Hugh Hood's Unsupported Assertions (1991)



Hugh Hood is a Canadian Catholic novelist and essayist. He is from TO, but I taught at U of Montreal. He sound's like he was quite the character. Here are some quotes from his 1991 publication Unsupported Assertions. A modest title for a text that bears the subtitle "Genius is only a series of unsupported assertions".

"This Sunday a grander ceremony was in progress, the dedication and opening of the first McDonald's in the Emilia Romagna, perhaps in the whole of Italy. Right here on the northeast corner of roadways sacred to independence and to the heroic monk and apostle of revolution...Naturally the restaurant is packed ...there is a boy here with five burgers an two Big Macs, but what are these among so many? To the Christian the table of the Eucharist is the first and the greatest of fast-food service" (Hugh Hood, "Cher in Bologna: McLuhan Revisited", 41-2). [Holly, if you're reading, you'd like this essay - remind me to get you a copy]

"Is there a corner of Canada free from authoritarian submissiviness?...Somebody described the American intelligentsia as a herd of independent minds. The Canadian publicist belongs to a gaggle of Canada geese. What causes this perpetually undignified posture? A few guesses might be made about its historical sources. Too-long-continued colonial status. Second rank status among North American nations. (Foreign journalists always refer to the USA as 'America' and now Canadians are starting to do the same.) The unwholesome predominance of authoritarian Christianity - Scots Presbyterianism and French Catholicism - in our morals and manners. I speak as a believing and practicing Catholic. The root of the matter requires careful attention, but the fact of the behavior, the outward and visible cringing, remains undeniable." (Hugh Hood, "Authority in Canada" 7-8, 1991)

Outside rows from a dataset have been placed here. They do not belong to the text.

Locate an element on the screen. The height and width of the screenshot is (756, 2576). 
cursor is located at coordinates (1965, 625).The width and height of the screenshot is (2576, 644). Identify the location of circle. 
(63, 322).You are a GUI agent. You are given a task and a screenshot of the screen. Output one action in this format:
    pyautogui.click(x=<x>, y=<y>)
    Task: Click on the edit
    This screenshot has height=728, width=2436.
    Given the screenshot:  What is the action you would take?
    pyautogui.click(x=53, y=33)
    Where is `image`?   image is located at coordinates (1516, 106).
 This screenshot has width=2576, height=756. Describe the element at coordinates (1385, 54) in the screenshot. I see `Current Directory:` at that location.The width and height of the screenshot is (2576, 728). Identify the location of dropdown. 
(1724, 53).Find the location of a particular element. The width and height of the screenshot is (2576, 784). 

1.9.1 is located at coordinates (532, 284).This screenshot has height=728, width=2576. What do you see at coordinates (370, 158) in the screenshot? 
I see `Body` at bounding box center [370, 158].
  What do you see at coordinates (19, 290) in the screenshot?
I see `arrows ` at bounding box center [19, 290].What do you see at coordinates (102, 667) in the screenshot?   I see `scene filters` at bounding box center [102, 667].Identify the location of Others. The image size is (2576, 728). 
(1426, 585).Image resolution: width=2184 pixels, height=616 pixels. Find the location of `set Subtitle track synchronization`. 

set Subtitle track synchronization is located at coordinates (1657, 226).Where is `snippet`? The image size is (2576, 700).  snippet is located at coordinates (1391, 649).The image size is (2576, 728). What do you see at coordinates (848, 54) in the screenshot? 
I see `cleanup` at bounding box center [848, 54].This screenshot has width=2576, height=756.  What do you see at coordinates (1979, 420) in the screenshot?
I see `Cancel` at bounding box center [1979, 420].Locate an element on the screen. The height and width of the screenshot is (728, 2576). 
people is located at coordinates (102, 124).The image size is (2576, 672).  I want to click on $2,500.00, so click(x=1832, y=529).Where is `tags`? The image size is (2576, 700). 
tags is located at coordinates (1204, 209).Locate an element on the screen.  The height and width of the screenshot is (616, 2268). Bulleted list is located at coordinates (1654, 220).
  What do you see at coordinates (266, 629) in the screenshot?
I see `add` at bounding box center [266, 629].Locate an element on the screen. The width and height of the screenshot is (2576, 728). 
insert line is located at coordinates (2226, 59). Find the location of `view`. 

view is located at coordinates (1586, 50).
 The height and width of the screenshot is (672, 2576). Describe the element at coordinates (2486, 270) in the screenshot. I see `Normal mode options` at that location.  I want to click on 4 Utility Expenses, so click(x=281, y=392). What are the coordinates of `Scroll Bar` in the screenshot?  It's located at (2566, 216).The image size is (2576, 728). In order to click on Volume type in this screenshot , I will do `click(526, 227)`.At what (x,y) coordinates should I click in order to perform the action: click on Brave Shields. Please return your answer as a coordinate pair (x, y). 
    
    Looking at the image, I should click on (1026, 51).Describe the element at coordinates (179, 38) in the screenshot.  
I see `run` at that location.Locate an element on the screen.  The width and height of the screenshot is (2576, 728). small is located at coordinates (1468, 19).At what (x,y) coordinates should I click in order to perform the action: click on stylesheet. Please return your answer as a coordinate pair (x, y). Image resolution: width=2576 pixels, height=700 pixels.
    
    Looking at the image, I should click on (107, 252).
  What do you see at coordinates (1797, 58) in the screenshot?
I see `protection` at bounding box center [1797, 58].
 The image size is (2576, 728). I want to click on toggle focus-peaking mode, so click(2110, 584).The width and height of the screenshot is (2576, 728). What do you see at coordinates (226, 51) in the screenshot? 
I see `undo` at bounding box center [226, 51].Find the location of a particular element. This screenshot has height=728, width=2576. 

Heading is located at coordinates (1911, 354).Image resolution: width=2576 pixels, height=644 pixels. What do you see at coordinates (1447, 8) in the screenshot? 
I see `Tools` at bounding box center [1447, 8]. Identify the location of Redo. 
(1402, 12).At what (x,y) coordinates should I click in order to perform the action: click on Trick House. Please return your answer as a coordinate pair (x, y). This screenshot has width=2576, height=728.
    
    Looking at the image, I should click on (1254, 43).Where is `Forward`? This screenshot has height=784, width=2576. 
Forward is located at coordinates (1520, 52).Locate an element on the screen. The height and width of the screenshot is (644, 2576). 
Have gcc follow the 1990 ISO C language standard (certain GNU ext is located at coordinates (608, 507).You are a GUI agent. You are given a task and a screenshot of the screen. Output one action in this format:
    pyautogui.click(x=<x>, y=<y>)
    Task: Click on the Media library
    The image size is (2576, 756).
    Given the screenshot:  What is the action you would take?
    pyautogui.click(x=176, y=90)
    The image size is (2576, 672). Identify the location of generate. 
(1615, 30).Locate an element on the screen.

Is Hugh Hood right? I'm not sure. In this essay he continually points to Canadian submissiveness, which doesn't really ring true to me. Still, I love a good essay that waltzes around the rhetorical ring with skill, dancing toward its subject like the shit eating opponent it is, swinging wildly at times, yet causing the reader to stand up and roar. Yeah, I'm a sucker.

"Do we have the will and the commitment to real, genuine, rooted personal freedom to get rid of the from the-top-down domination of our corporate bodies, big governments, grants boards, take-it-or-leave-it marketing men? In many ways Canada is the freest country in the world, but perhaps our freedom is made of fairy gold. Nobody will come and take me away in the night for writing this essay; there are other and subtler penalties I may be subject to: dismissal as a crank and an attention-seeking egoist, refusal to publish what I write about these matters. We have to keep telling ourselves that our magazines and newspapers and broadcasting networks and educational institutions and our government departments are out of our control. I'm supposed to take my orders from the top down like everybody else, and in my mind I always hear the stern admonition of the policeman. We don't want any trouble here!" (ibid 9).